Download CODEX on GitHub

Modern science datasets from missions like OCO-2 and telemetry records in operational environments may have 500+ simultaneous measurements at each of millions of time samples. Scientists would often like to look through the record and discover not only expected trends but ones they did not initially guess, while Ops personnel perform the same task under serious time pressure should an anomaly occur. In both cases, the optimal environment for this rapid exploration large data would be one where visualizations were clear, interactive, and responsive, permitting the investigator to “play” with the data and gain rapid insight, falsify hypothesis, and make discoveries. Machine Learning (ML) has proven invaluable in providing some of these key data insights, but to do so in a statistically robust and reliable manner requires a data science professional and a lot of custom Python code, losing any sense of interaction and play. CODEX will address these concerns by providing a desktop-like environment with standard scientific graph types that are robust to rapid, powerful exploration. For example, all graphs are linked such that selecting data on one graph reveals those same points in all others regardless of type including histograms and heat maps.
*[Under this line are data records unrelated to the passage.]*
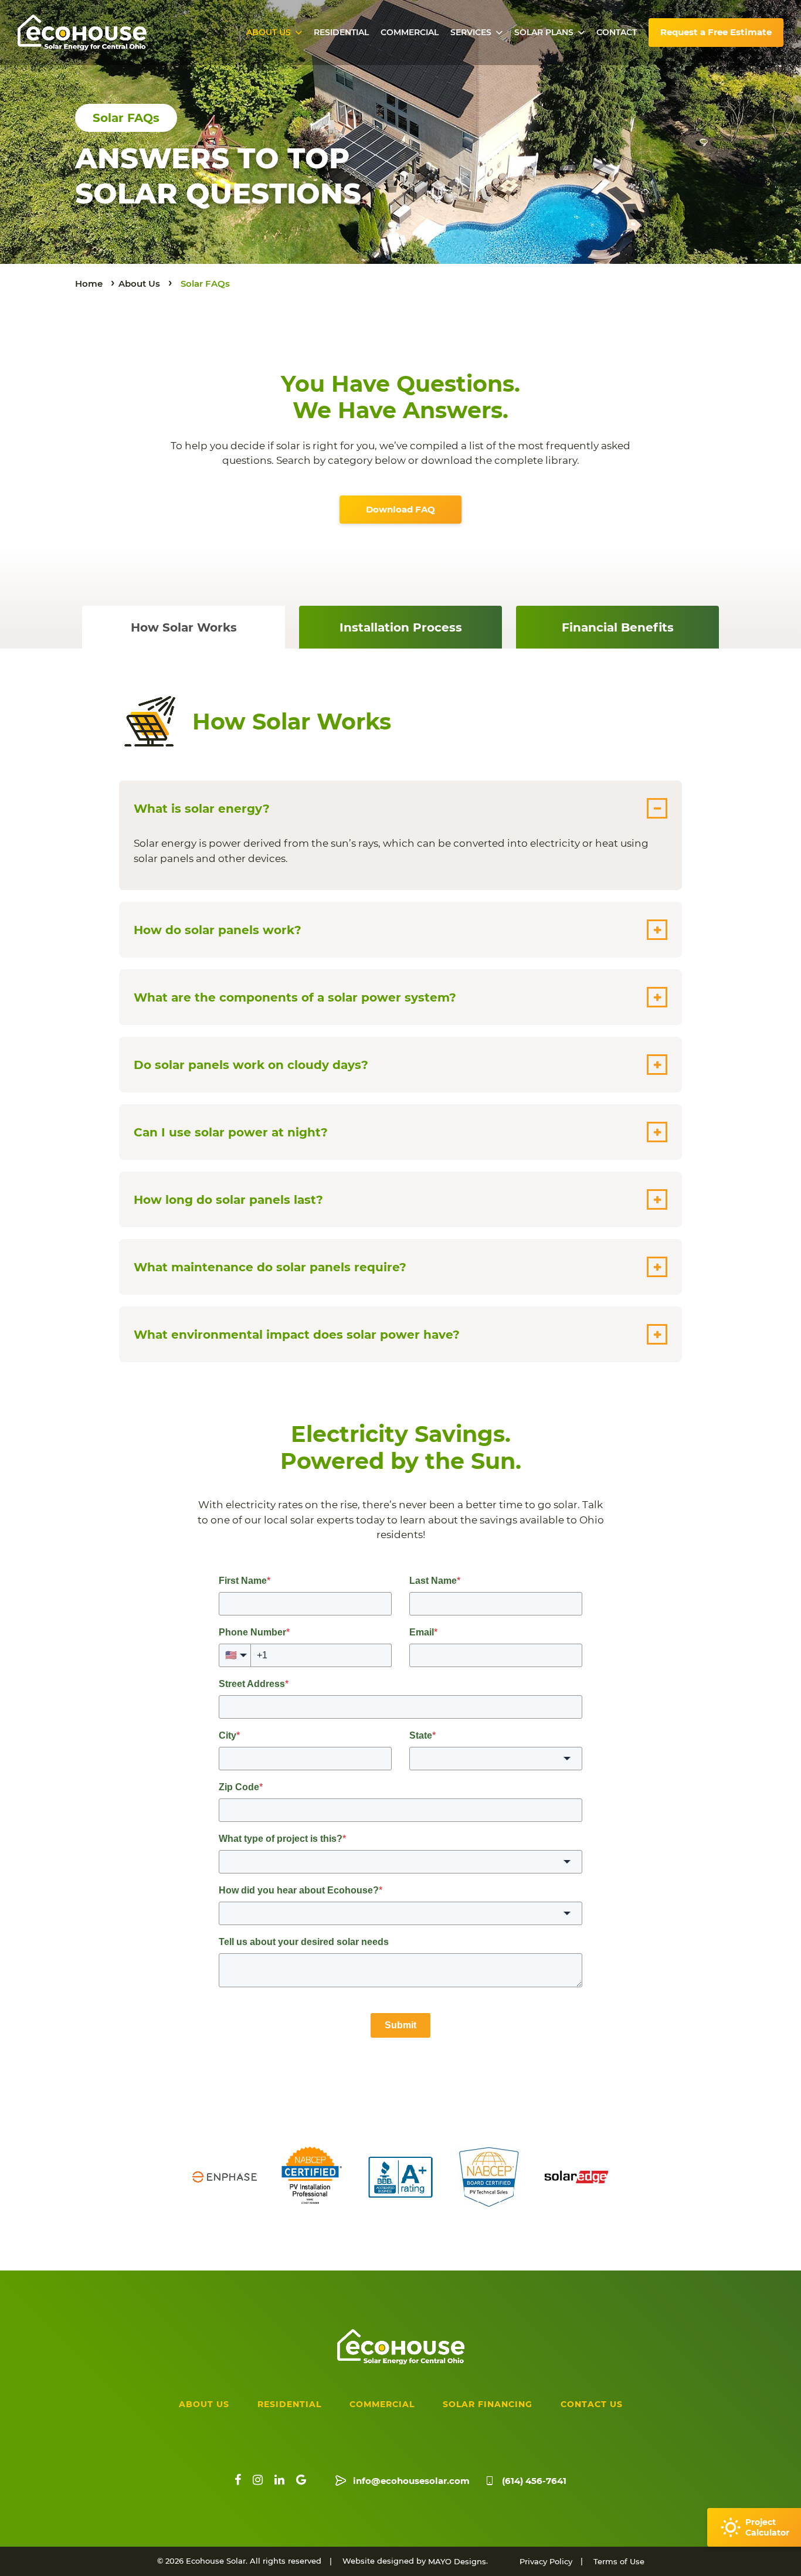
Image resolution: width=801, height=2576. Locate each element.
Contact (616, 32)
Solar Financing (487, 2404)
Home (89, 283)
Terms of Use (618, 2561)
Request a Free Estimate (716, 32)
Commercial (410, 32)
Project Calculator (767, 2527)
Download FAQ (400, 509)
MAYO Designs (457, 2561)
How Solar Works (184, 627)
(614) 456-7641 (534, 2480)
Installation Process (401, 627)
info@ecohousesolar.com (411, 2480)
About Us (268, 32)
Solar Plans (543, 32)
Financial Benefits (618, 627)
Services (470, 32)
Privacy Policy (546, 2561)
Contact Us (592, 2404)
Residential (341, 32)
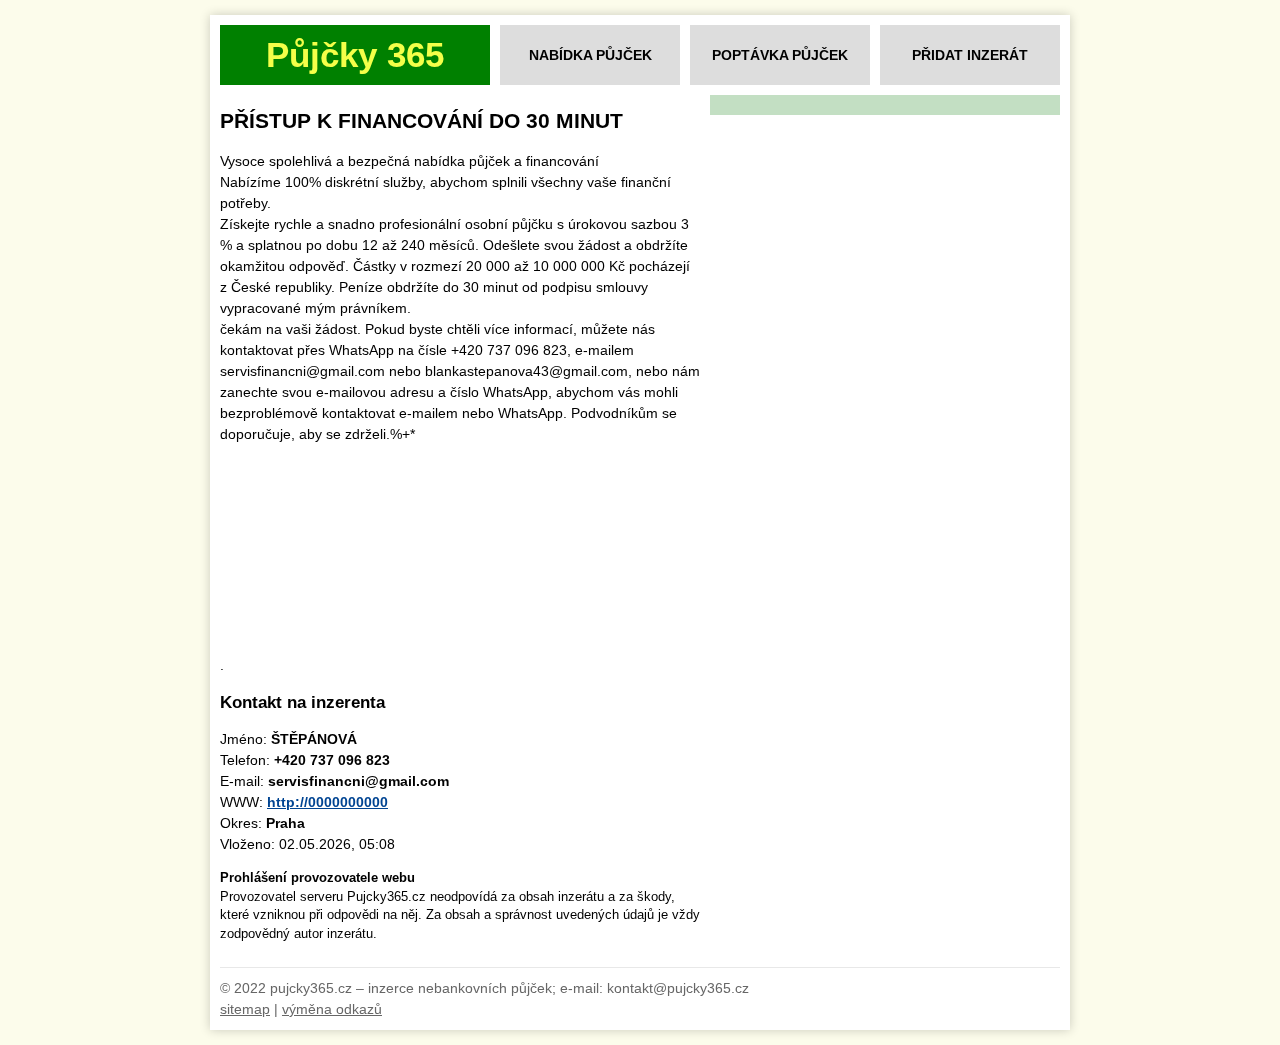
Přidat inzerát (970, 55)
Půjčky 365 (355, 54)
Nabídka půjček (590, 55)
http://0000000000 (327, 802)
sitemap (245, 1009)
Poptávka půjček (780, 55)
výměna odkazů (332, 1009)
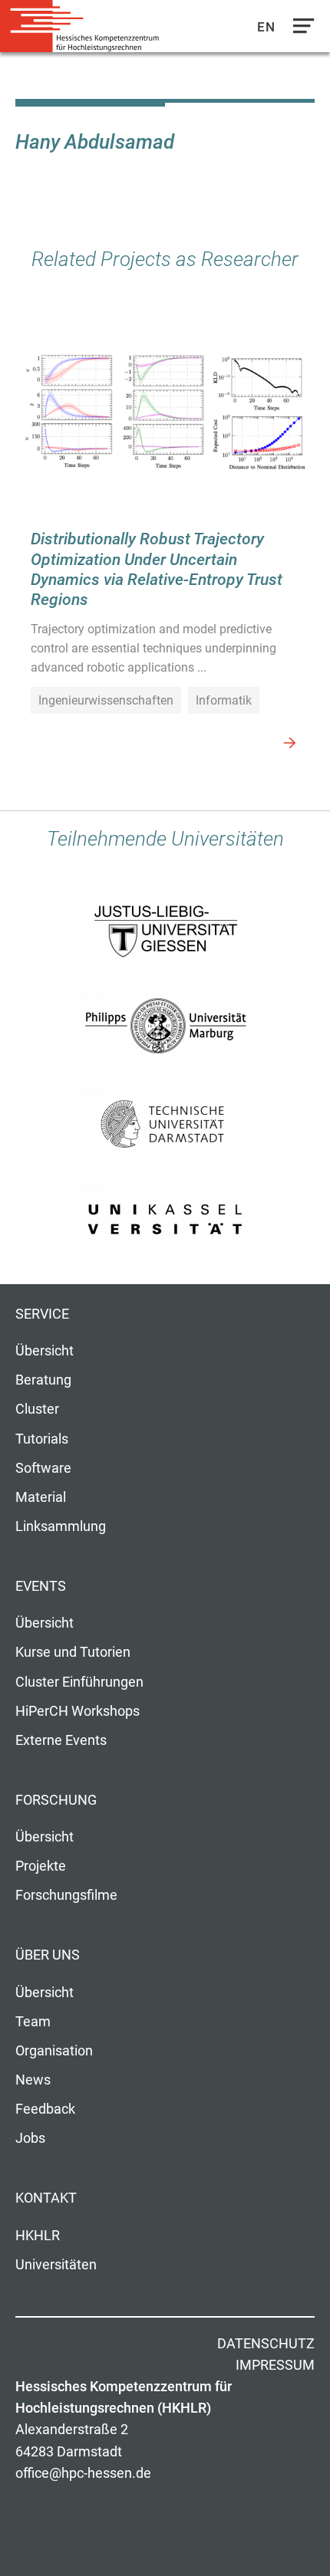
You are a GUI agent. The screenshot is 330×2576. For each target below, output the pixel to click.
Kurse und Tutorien (72, 1652)
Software (43, 1468)
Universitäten (56, 2264)
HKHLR (37, 2235)
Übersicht (44, 1351)
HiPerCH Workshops (77, 1711)
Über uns (47, 1955)
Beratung (43, 1380)
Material (40, 1497)
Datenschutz (266, 2343)
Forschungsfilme (66, 1895)
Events (40, 1586)
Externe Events (61, 1740)
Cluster (37, 1409)
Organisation (54, 2050)
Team (33, 2021)
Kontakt (46, 2198)
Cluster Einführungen (79, 1682)
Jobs (30, 2138)
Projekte (40, 1866)
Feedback (45, 2109)
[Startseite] (84, 26)
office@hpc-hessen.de (83, 2473)
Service (42, 1314)
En (266, 26)
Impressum (275, 2365)
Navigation (300, 29)
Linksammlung (60, 1526)
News (33, 2080)
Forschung (56, 1800)
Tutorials (41, 1439)
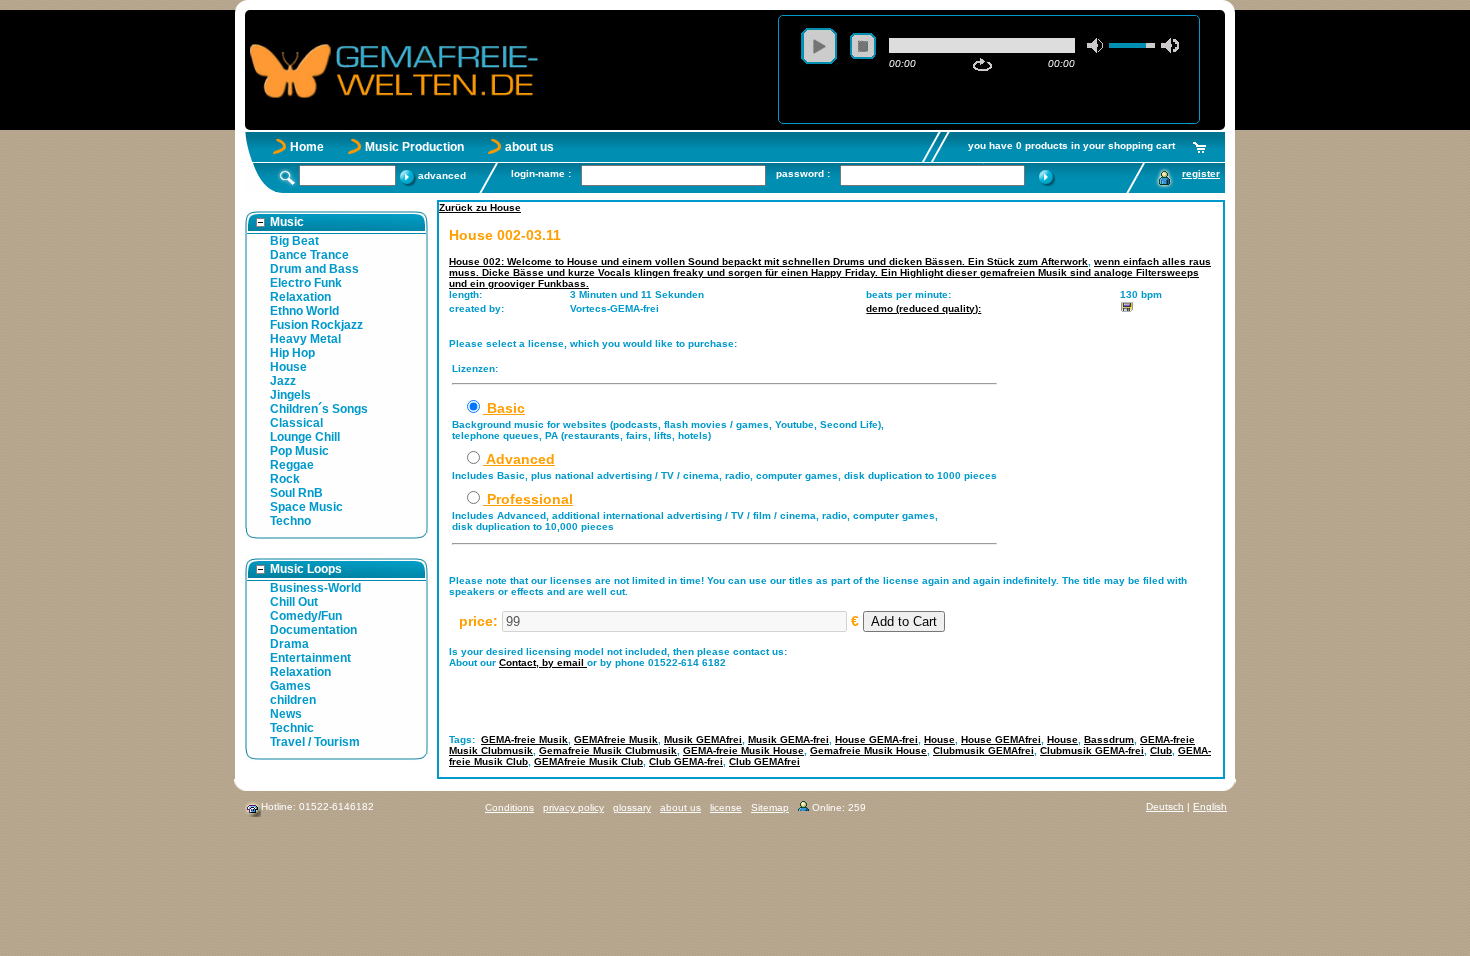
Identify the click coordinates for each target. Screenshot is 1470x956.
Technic (292, 728)
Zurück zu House (480, 207)
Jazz (283, 381)
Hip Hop (292, 353)
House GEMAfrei (1001, 739)
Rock (285, 479)
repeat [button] (982, 65)
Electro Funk (306, 283)
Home (307, 147)
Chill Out (294, 602)
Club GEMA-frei (686, 761)
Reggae (292, 465)
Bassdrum (1109, 739)
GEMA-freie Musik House (743, 750)
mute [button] (1096, 45)
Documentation (313, 630)
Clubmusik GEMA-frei (1092, 750)
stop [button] (863, 46)
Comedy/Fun (306, 616)
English (1210, 806)
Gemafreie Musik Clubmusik (608, 750)
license (726, 807)
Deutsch (1165, 806)
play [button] (819, 46)
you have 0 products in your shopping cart (1071, 145)
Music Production (414, 147)
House (288, 367)
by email (564, 662)
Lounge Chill (305, 437)
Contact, (520, 662)
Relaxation (300, 297)
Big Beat (294, 241)
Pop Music (299, 451)
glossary (632, 807)
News (286, 714)
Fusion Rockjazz (316, 325)
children (293, 700)
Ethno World (304, 311)
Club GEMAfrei (764, 761)
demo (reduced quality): (923, 308)
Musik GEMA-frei (788, 739)
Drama (289, 644)
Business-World (315, 588)
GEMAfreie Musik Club (588, 761)
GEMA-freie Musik (524, 739)
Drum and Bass (314, 269)
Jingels (290, 395)
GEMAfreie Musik (616, 739)
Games (290, 686)
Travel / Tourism (315, 742)
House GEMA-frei (876, 739)
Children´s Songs (319, 409)
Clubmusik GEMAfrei (983, 750)
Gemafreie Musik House (868, 750)
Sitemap (770, 807)
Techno (290, 521)
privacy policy (573, 807)
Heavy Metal (305, 339)
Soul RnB (296, 493)
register (1201, 173)
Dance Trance (309, 255)
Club (1161, 750)
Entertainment (310, 658)
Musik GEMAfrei (703, 739)
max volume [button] (1170, 45)
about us (529, 147)
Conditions (509, 807)
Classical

Machine Learning comes into play as well, allowing users to request high-level directions like “Show me more like this region,” “How many groups best describe all of these observations,” and “Predict this value based on these 500 other values, and show me the small set of variables that were responsible for 90% of the prediction.” All of this power normally requires considerable tuning of complex parameters in the ML algorithms; CODEX achieves this tuning visually, by showing demonstrations of what would happen for various hyper parameters and permitting the user to select visually the desired outcome.